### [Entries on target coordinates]

........

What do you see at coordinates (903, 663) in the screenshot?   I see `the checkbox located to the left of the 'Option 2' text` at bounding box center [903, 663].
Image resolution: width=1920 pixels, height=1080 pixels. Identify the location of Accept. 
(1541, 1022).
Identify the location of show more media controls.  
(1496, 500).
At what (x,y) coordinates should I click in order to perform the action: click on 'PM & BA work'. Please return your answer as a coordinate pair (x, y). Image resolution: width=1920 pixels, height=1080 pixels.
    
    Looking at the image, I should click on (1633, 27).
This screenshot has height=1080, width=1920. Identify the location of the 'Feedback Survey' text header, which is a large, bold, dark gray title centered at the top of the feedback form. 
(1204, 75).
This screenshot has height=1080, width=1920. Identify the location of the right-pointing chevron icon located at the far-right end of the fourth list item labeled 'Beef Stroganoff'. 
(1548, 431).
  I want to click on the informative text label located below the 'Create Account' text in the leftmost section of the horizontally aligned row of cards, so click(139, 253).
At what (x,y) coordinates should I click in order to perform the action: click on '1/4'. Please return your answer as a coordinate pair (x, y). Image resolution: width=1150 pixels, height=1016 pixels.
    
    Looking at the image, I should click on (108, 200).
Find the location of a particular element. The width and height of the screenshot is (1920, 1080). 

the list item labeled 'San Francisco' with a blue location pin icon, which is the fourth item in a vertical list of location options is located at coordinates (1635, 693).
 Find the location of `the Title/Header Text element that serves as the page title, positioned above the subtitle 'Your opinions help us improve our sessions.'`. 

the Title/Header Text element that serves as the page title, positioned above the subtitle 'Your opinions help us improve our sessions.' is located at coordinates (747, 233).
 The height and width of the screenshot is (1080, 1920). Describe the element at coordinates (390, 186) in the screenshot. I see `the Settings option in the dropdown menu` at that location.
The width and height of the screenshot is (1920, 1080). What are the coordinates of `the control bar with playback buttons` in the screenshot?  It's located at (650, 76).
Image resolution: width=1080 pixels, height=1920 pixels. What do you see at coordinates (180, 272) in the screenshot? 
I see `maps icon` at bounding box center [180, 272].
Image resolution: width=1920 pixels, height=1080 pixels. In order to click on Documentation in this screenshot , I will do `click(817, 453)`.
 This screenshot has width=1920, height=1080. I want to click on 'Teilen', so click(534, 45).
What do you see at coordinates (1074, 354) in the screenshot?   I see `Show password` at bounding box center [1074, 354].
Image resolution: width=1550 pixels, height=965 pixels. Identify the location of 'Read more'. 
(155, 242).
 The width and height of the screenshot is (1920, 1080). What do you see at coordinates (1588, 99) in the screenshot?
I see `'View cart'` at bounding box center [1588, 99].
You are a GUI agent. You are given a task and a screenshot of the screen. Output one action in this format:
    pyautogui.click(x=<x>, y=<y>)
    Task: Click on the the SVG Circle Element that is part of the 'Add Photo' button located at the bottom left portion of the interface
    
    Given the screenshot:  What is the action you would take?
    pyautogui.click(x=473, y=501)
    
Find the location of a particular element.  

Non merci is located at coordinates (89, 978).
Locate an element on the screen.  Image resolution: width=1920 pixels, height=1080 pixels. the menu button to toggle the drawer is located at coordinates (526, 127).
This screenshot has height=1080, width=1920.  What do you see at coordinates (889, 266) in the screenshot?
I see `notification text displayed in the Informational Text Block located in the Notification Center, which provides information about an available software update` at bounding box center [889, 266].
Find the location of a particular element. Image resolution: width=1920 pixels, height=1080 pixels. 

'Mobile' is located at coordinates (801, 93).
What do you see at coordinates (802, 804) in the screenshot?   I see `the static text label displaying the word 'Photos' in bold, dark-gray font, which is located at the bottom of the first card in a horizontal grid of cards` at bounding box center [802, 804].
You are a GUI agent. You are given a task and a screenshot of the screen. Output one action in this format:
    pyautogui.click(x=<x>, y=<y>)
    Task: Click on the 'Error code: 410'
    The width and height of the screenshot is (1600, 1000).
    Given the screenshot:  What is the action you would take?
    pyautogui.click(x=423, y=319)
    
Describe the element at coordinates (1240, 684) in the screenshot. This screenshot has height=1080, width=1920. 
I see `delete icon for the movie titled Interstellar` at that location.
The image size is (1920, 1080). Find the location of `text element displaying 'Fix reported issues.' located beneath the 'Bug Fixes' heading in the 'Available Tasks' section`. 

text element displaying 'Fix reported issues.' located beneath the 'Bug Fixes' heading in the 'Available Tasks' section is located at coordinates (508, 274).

........

### [Challenge]
Could you write out the stretch from the line containing "Image resolution: width=1920 pixels, height=1080 pixels. In" through the line containing "center [1588, 99]." again, substituting "Learn more" for "Read more" and keeping everything else the same?

### [Answer for the task]
Image resolution: width=1920 pixels, height=1080 pixels. In order to click on Documentation in this screenshot , I will do `click(817, 453)`.
 This screenshot has width=1920, height=1080. I want to click on 'Teilen', so click(534, 45).
What do you see at coordinates (1074, 354) in the screenshot?   I see `Show password` at bounding box center [1074, 354].
Image resolution: width=1550 pixels, height=965 pixels. Identify the location of 'Learn more'. 
(155, 242).
 The width and height of the screenshot is (1920, 1080). What do you see at coordinates (1588, 99) in the screenshot?
I see `'View cart'` at bounding box center [1588, 99].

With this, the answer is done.